“Tribal Diversity: Jaune Quick-to-See Smith featuring Neal Ambrose,” will be displayed
beginning November 2, 2012 in the Rosemary Berkel and Harry L. Crisp Museum at Southeast
Missouri State University’s River Campus.
The public is invited to attend the artists' talk at 5:30 p.m. on October 31. An opening reception will be held from 4-8 p.m. on November 2. The exhibit will remain on display through January 27, 2013. Admission is free.
Tribal Diversity presents the works of mother and son artists, Jaune Quick-To-See
Smith and Neal Ambrose-Smith. Both artists are deeply connected to their heritage,
Smith creates work addressing the myths of her ancestors in the context of current
issues facing American Indians while Ambrose-Smith often mixes tribal imagery and
humor with current events and political issue. Both are enrolled Salish, Cree, Shoshone
and Metis members from the Confederated Salish and Kootenai Nation, Montana.
Financial assistance for this project has been provided by the Missouri Arts Council, a state agency.
The Crisp Museum is located in the Cultural Arts Center at Southeast Missouri State University’s River Campus, 518 S. Fountain St., Cape Girardeau, Missouri. For more information, email email@example.com or call (573) 651-2260.
I consider myself a cultural art worker, addressing issues of our time from a Native American world view. Using a mixture of humor and pathos, I create a pictorial narrative. Political art can be locked in its own time but I strive for reportage of the human condition and its multiple facets such as greed, violence, war, human and animal rights, the environment. From lobbing rocks in cave times to lobbing rockets in our time, there is still a need for chant, prayer, hopefulness, ceremony and beauty. Painting and making art is a way of working it out.
Jaune Quick-to-See Smith was born at the Indian Mission on her reservation. She is an enrolled Salish member of the Confederated Salish and Kootenai Nation, Montana.

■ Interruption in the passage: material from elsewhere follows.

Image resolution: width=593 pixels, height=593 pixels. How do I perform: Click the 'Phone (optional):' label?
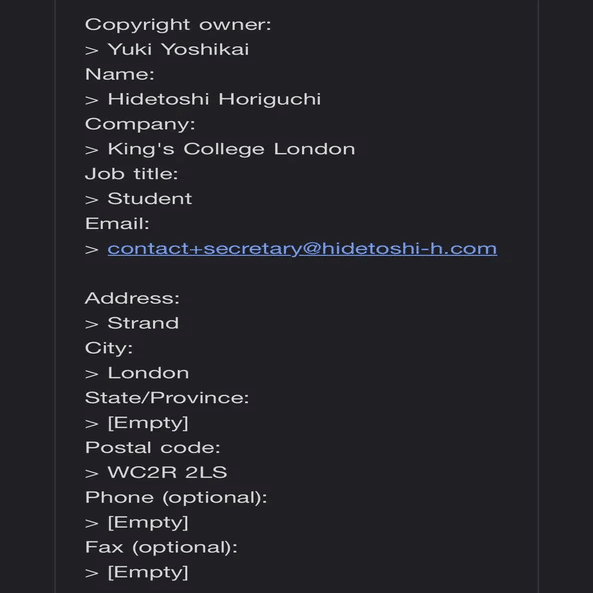[176, 498]
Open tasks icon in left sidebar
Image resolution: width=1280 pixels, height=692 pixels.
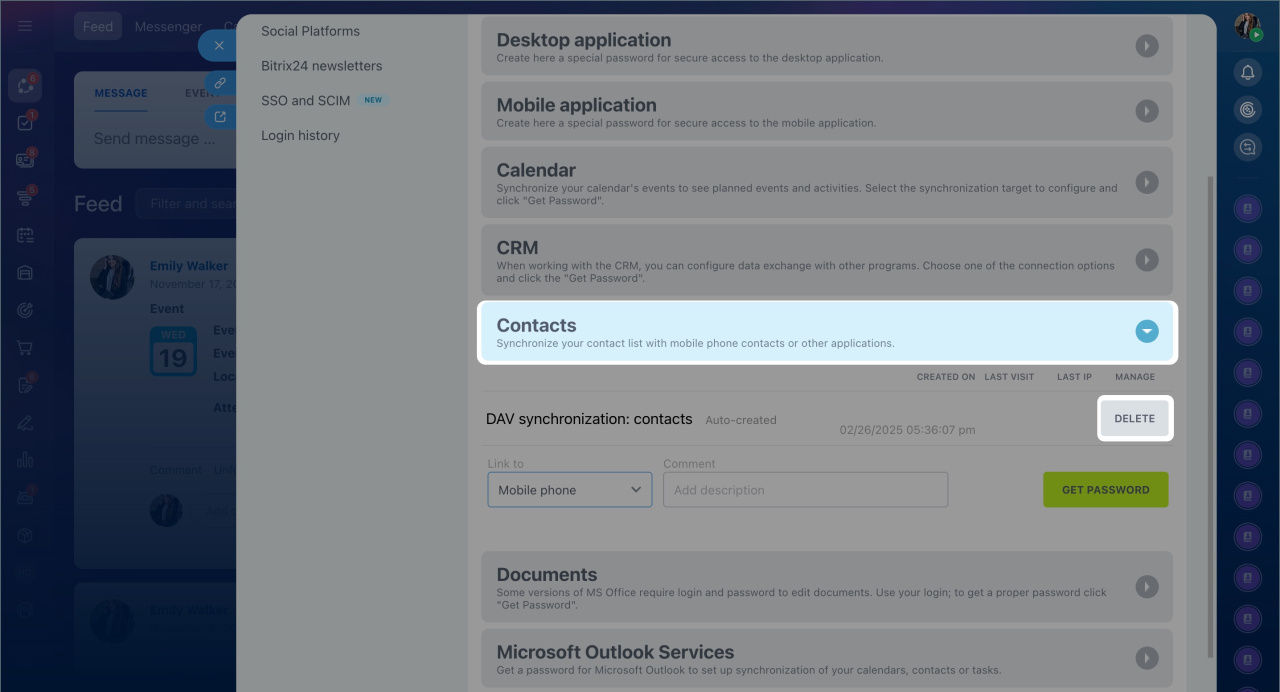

She received an Associate of Arts Degree at Olympic College in Bremerton Washington. She attended the University of Washington in Seattle, received her BA in Art Education at Framingham State College, MA and a masters degree in art at the University of New Mexico.
Jaune Quick-to-See Smith is one of the most acclaimed American Indian artists today. She has been reviewed in most art periodicals. Smith has had over 100 solo exhibits in the past 40 years and has done printmaking projects nationwide. Over that same time, she has organized and/or curated over 30 Native exhibitions, lectured at more than 200 universities, museums and conferences internationally, most recently at 5 universities in China. Smith has completed several collaborative public art works such as the floor design in the Great Hall of the new Denver Airport; an in-situ sculpture piece in Yerba Buena Park, San Francisco and a mile-long sidewalk history trail in West Seattle and recently, a new terrazzo floor design at the Denver Airport.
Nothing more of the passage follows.